* _Given exercise_: Rewrite every line starting at the one that contains "The image size is (1024, 794)." and ending with the last line of the entries, requests included. Multiply only the click coordinates in the answers by 1.85, round them to whole numbers with halves going up, leave all other numbers unchanged, and omit the pictures.
== Material provided ==
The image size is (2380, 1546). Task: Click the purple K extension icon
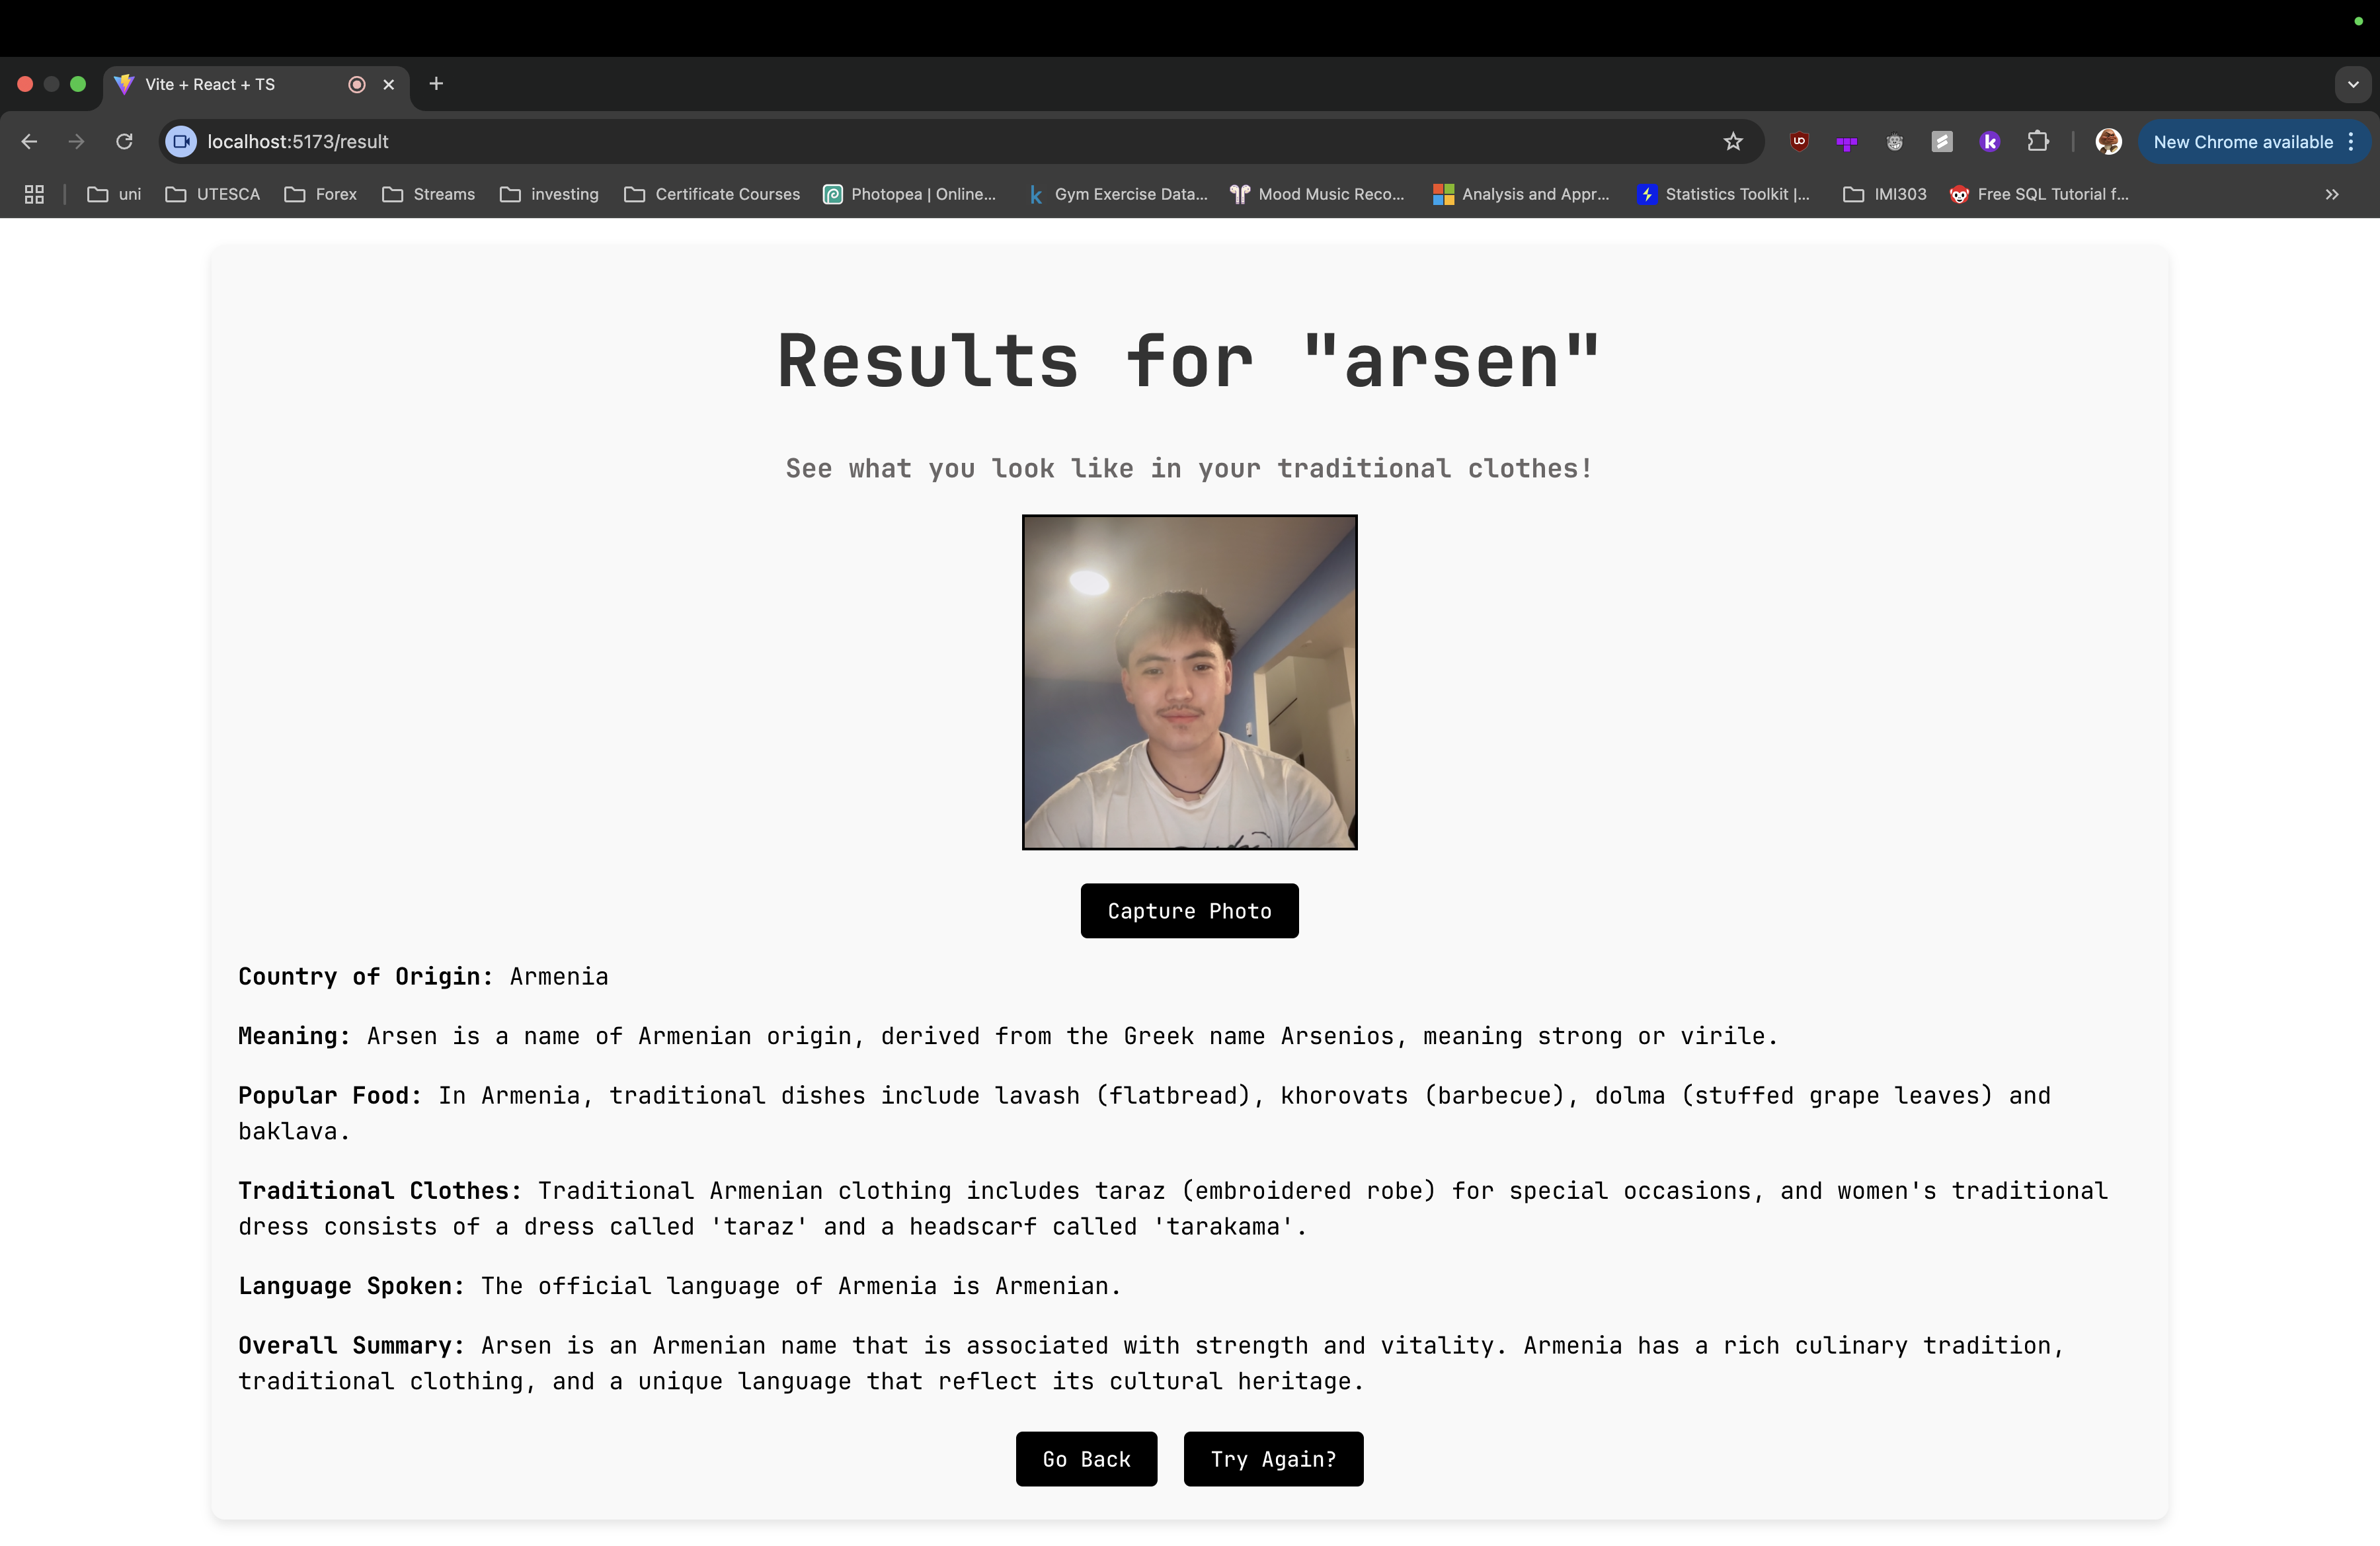click(x=1990, y=142)
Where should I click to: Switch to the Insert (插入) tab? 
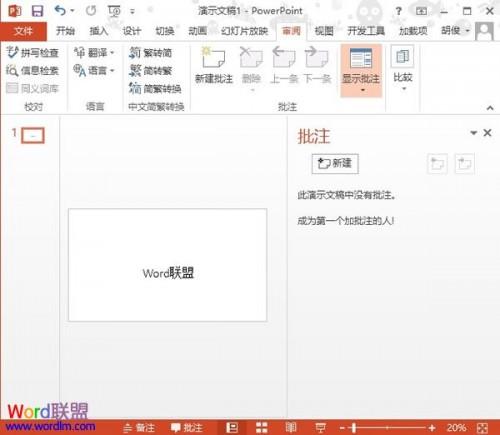[99, 31]

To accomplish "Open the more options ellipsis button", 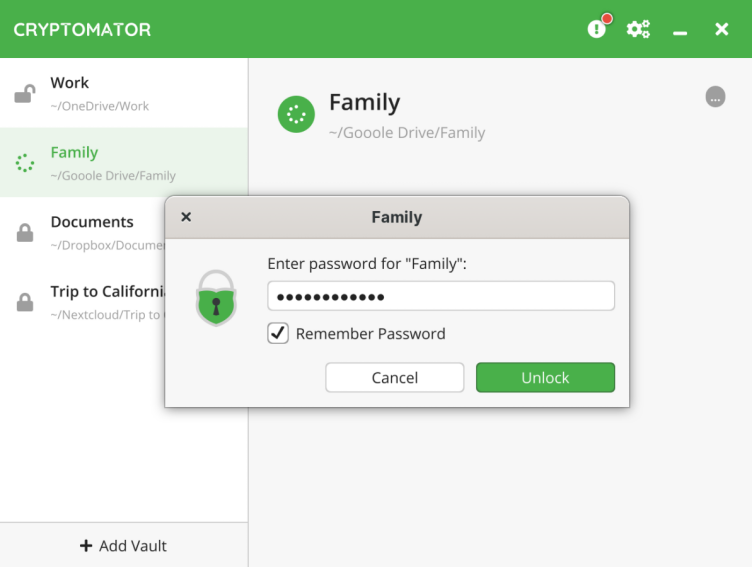I will pos(715,97).
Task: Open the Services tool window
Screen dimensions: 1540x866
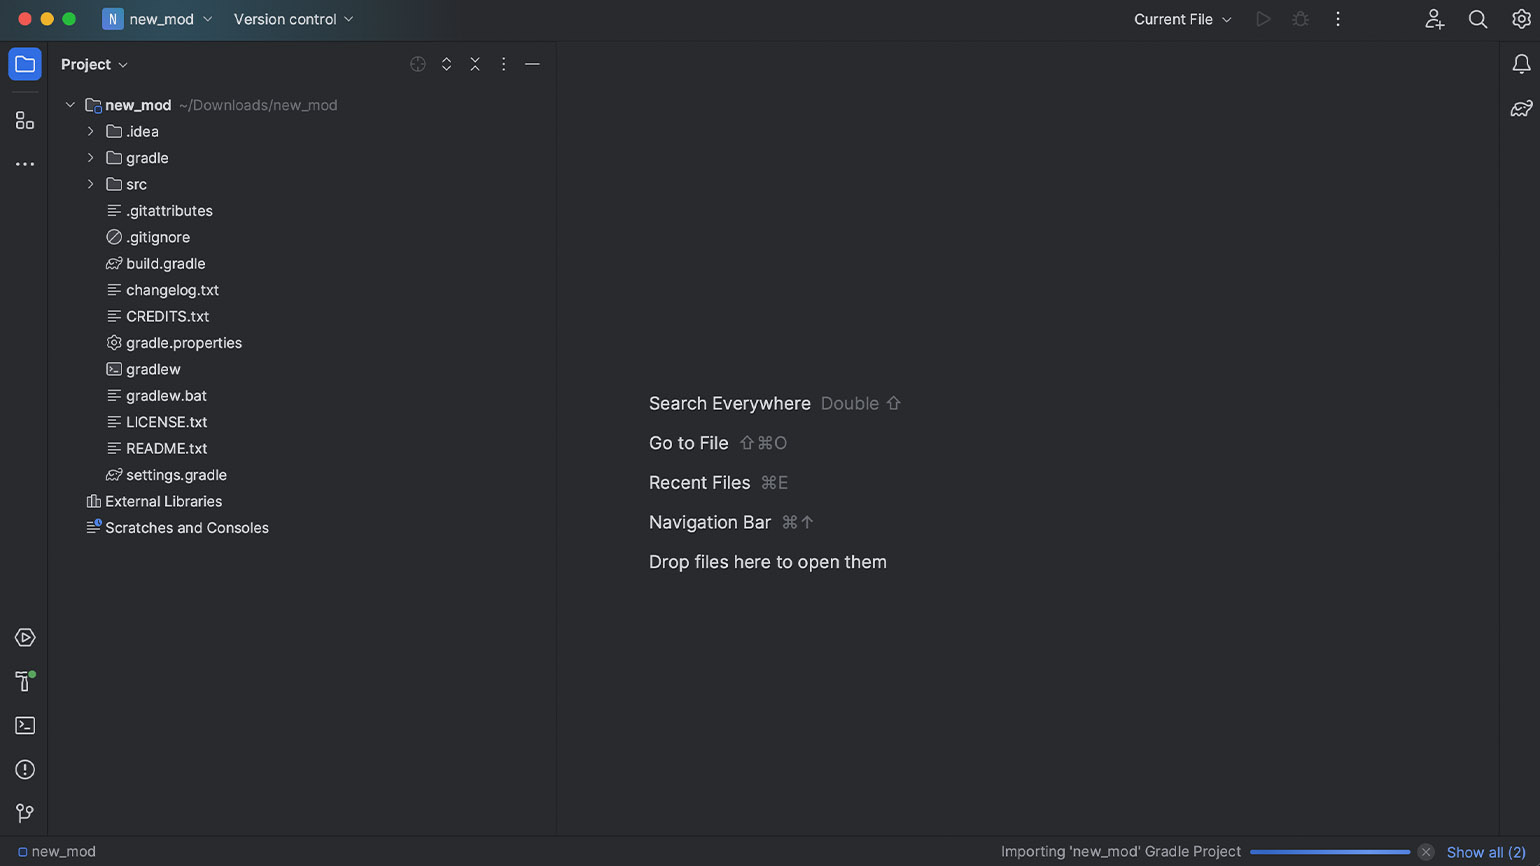Action: coord(25,638)
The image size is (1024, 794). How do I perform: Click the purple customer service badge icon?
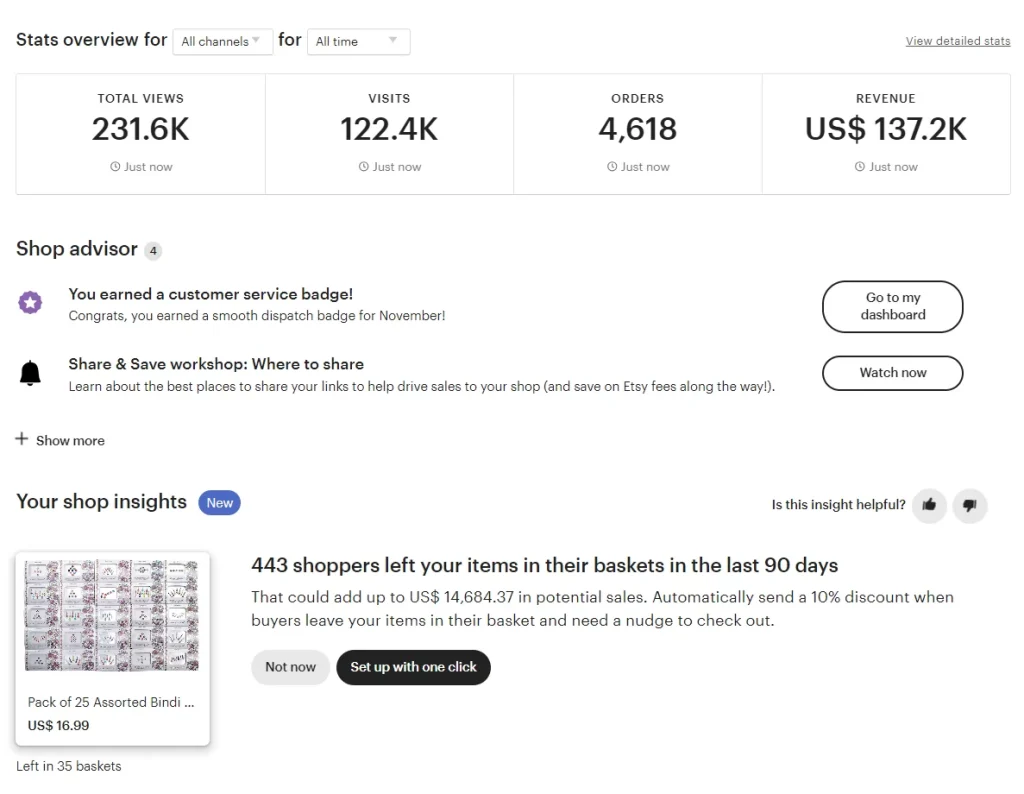(x=31, y=303)
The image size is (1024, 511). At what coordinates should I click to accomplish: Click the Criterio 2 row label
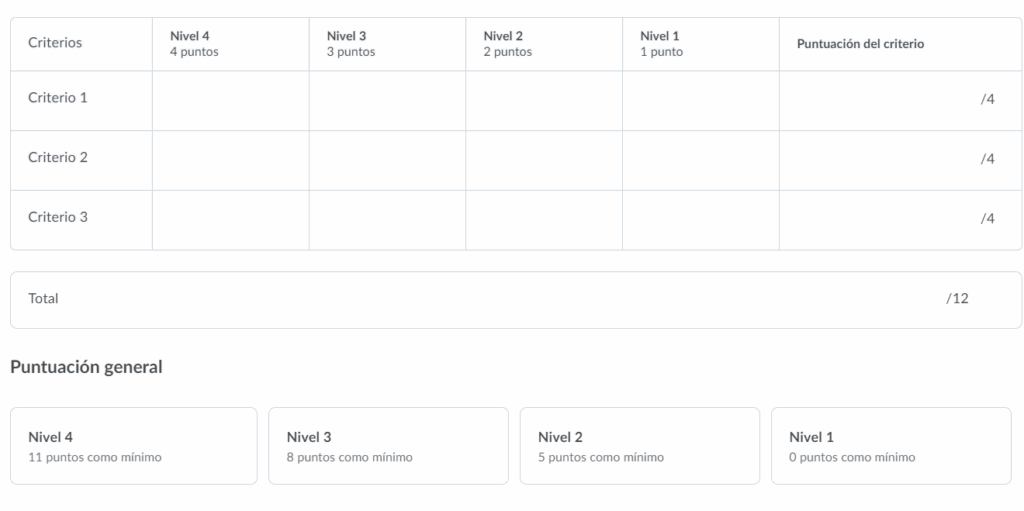[58, 158]
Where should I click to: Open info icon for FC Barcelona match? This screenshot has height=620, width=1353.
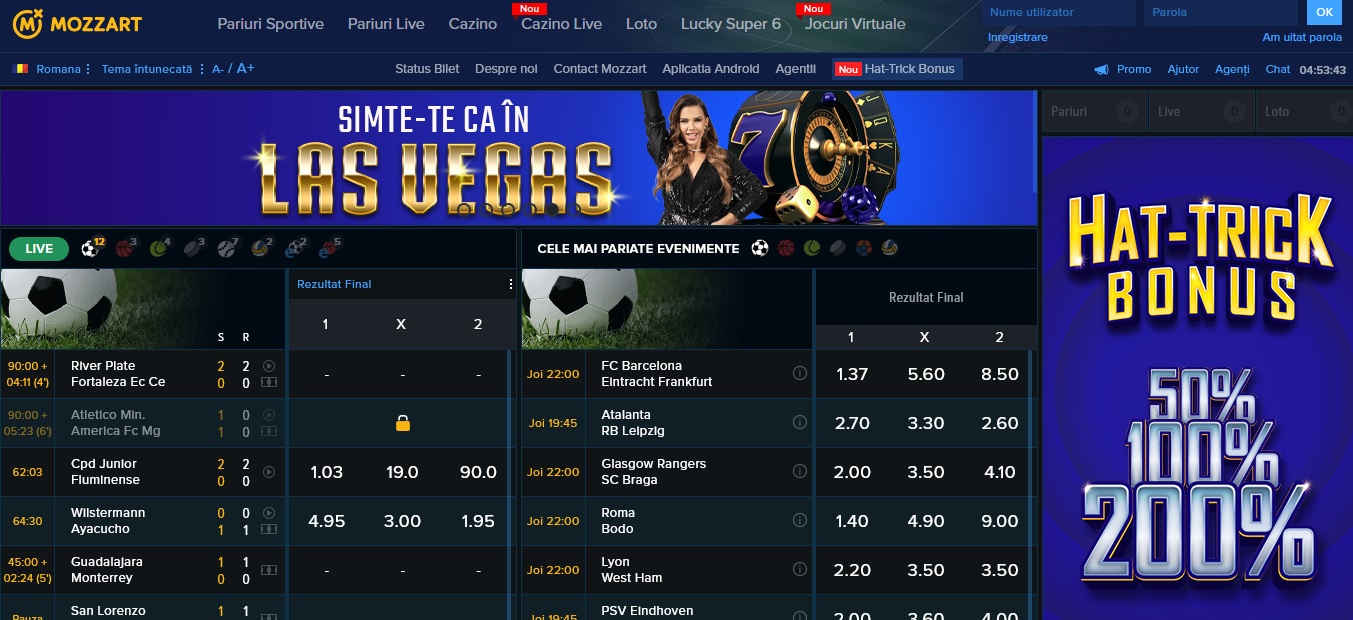pos(800,373)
===
* _Expected answer_:
The image size is (1024, 794). How do I perform: Click the purple customer service badge icon?
(x=57, y=561)
The image size is (1024, 511). At what coordinates should I click to accomplish: Click the Criterio 2 row label
[107, 292]
Where should I click to: Open info icon for FC Barcelona match? This screenshot has height=620, width=1353.
pos(1480,690)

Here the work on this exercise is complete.